→ Work to complete
Could the records below please be retyped exactly, with their pictures left out?
* * * * * * * * *
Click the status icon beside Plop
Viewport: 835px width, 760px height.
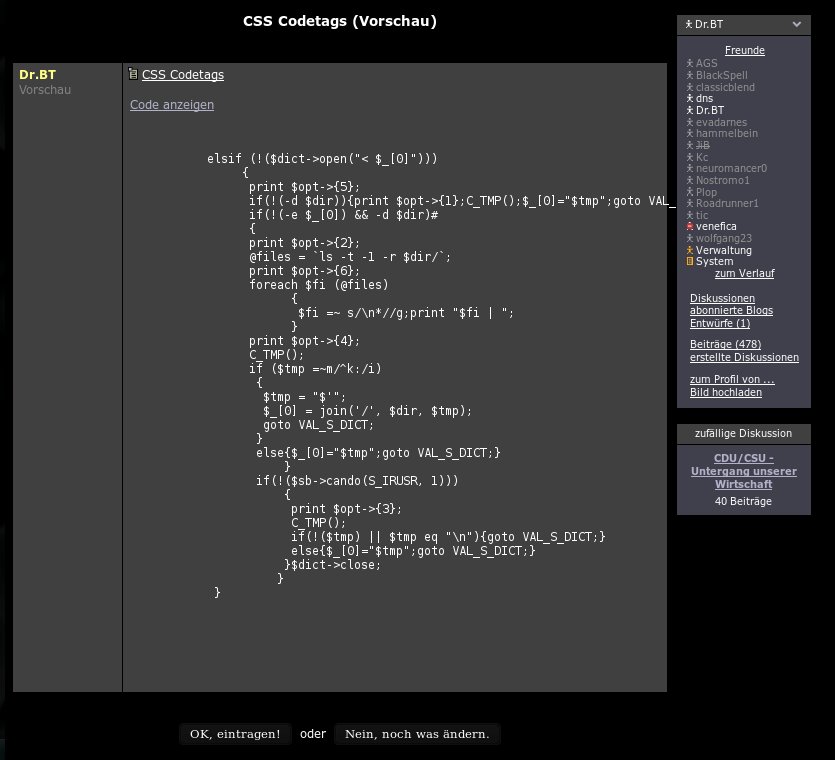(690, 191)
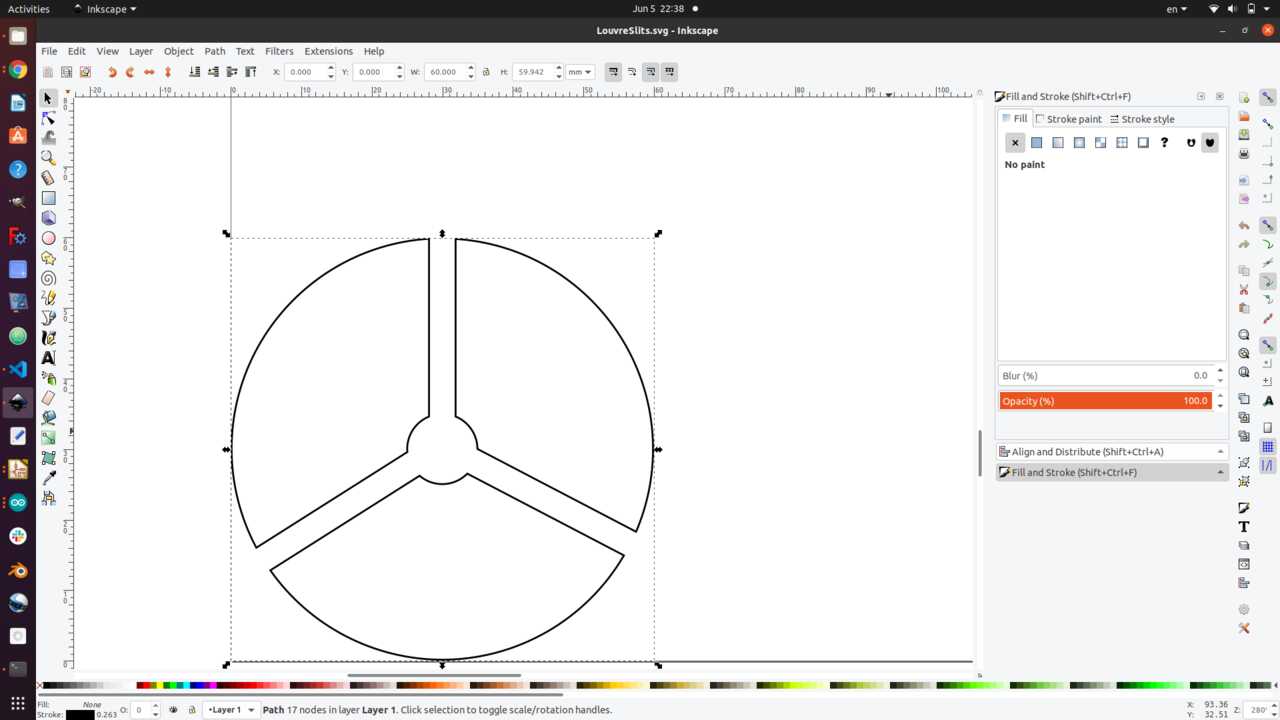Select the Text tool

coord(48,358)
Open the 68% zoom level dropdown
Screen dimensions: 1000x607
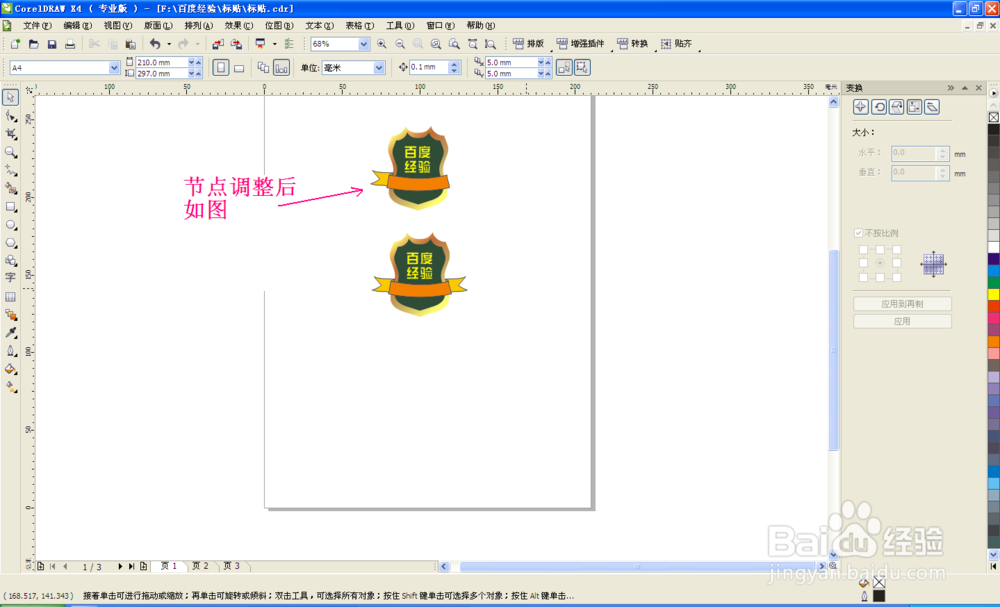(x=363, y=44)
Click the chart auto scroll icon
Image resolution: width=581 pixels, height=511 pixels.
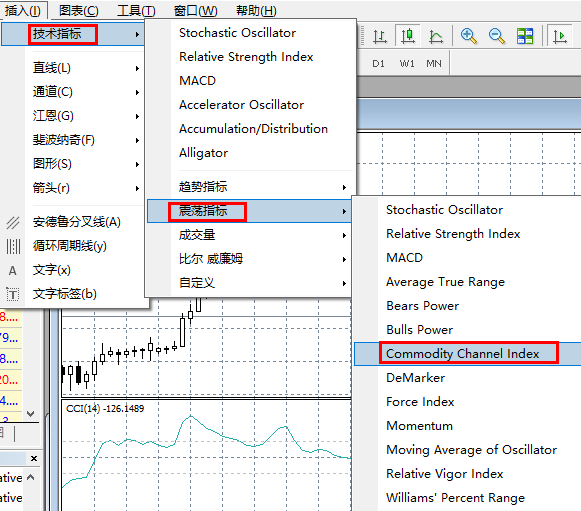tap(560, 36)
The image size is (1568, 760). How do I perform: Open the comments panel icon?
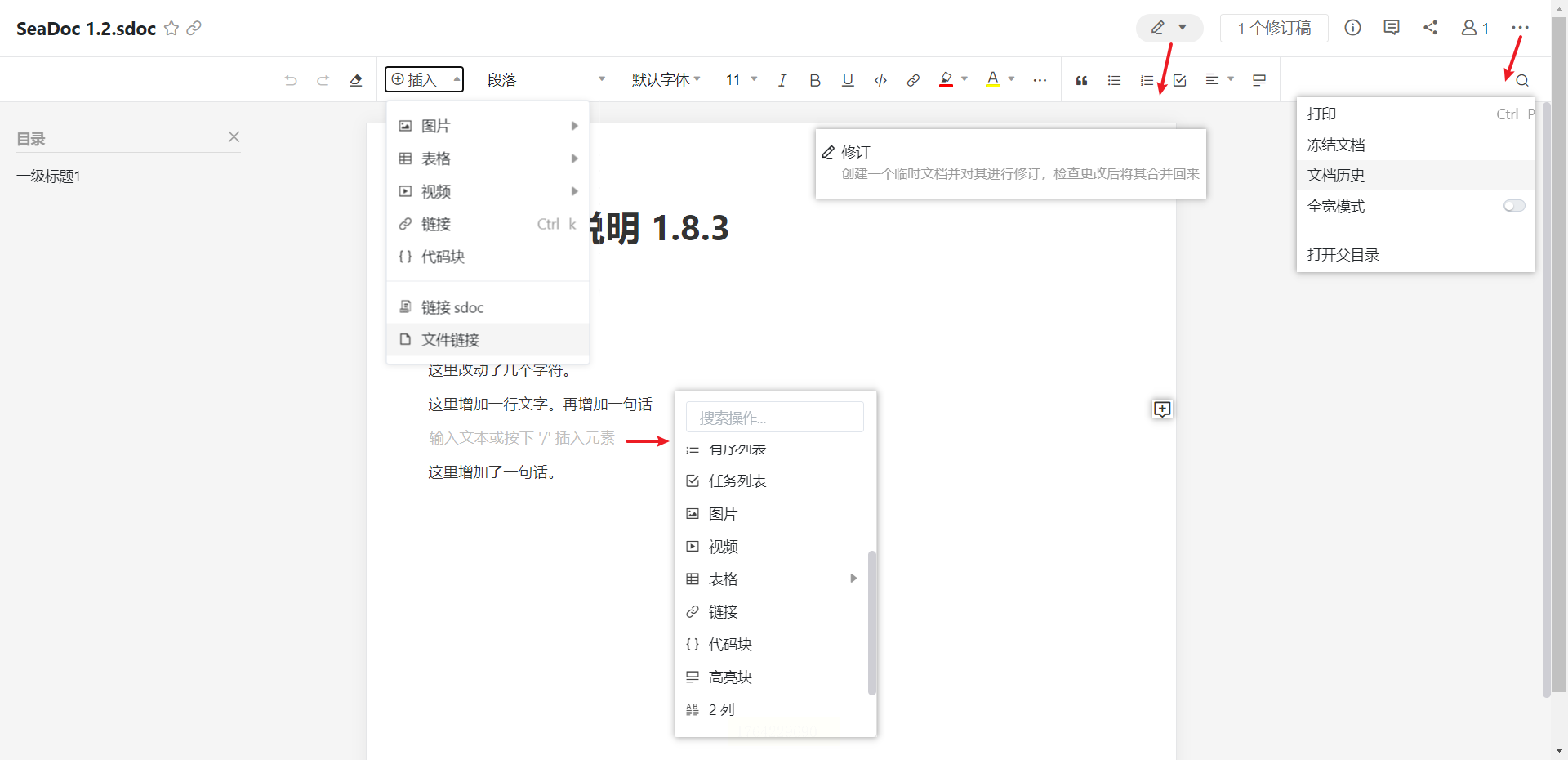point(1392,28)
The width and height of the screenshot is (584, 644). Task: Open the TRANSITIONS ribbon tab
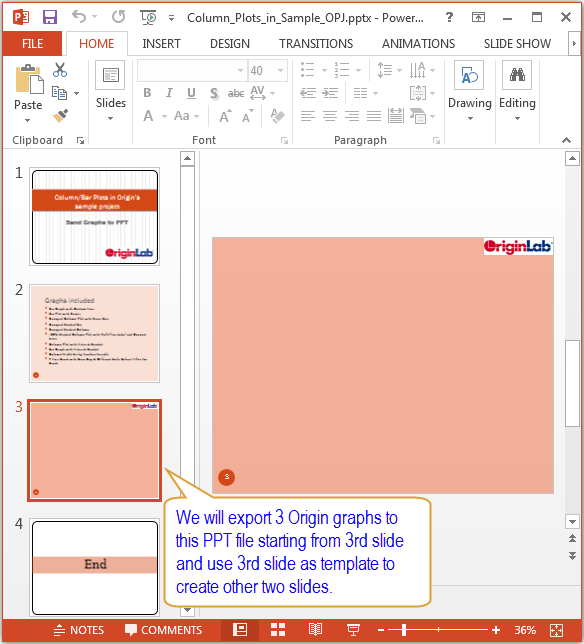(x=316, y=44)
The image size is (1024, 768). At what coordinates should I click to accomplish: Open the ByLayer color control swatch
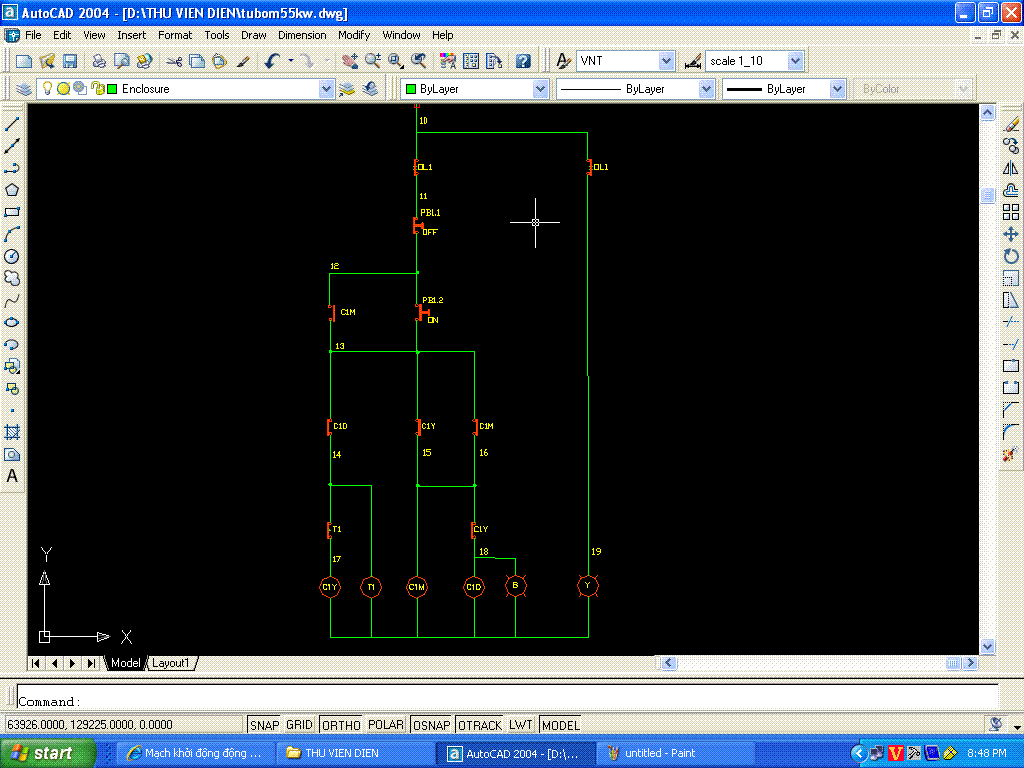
* * * * * * * * *
→ Result of the task
Click the status icon beside Plop
Viewport: 835px width, 760px height.
(690, 191)
Select the Text tool

coord(48,358)
Open the 68% zoom level dropdown
Screen dimensions: 1000x607
(x=363, y=44)
Click the chart auto scroll icon
Image resolution: width=581 pixels, height=511 pixels.
tap(560, 36)
The image size is (1568, 760). How do I perform: Open the comments panel icon?
point(1392,28)
The width and height of the screenshot is (584, 644). Task: Open the TRANSITIONS ribbon tab
(x=316, y=44)
The image size is (1024, 768). At what coordinates should I click to accomplish: Open the ByLayer color control swatch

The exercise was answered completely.